3 October 2017, dusan

“Ecology has become one of the most urgent and lively fields in both the humanities and sciences. In a dramatic widening of scope beyond its original concern with the coexistence of living organisms within a natural environment, it is now recognized that there are ecologies of mind, information, sensation, perception, power, participation, media, behavior, belonging, values, the social, the political… a thousand ecologies. This proliferation is not simply a metaphorical extension of the figurative potential of natural ecology: rather, it reflects the thoroughgoing imbrication of natural and technological elements in the constitution of the contemporary environments we inhabit, the rise of a cybernetic natural state, with its corresponding mode of power.
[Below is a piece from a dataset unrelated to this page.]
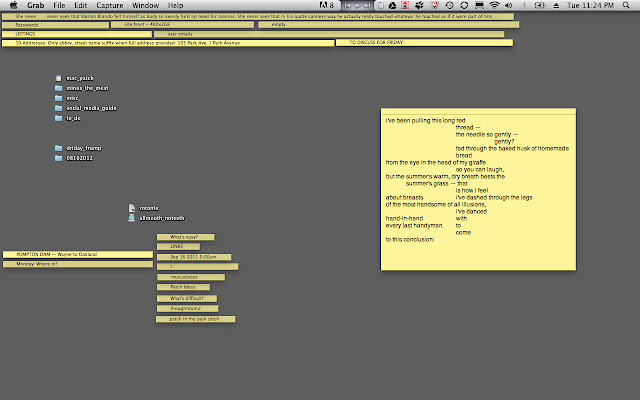Open Spotlight search magnifier
This screenshot has height=400, width=640.
[625, 6]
Hence this ecology of ecologies initiates and demands that we go beyond the specificity of any particular ecology: a general thinking of ecology which may also constitute an ecological transformation of thought itself is required.

In this ambitious and radical new volume of writings, some of the most exciting contemporary thinkers in the field take on the task of revealing and theorizing the extent of the ecologization of existence as the effect of our contemporary sociotechnological condition: together, they bring out the complexity and urgency of the challenge of ecological thought-one we cannot avoid if we want to ask and indeed have a chance of affecting what forms of life, agency, modes of existence, human or otherwise, will participate-and how-in this planet’s future.”

With texts by Erich Hörl, Luciana Parisi, Frédéric Neyrat, Bernard Stiegler, Didier Debaise, Jussi Parikka, Bruce Clarke, Cary Wolfe, David Wills, James Burton, Elena Esposito, Timothy Morton, Matthew Fuller and Olga Goriunova, and Brian Massumi.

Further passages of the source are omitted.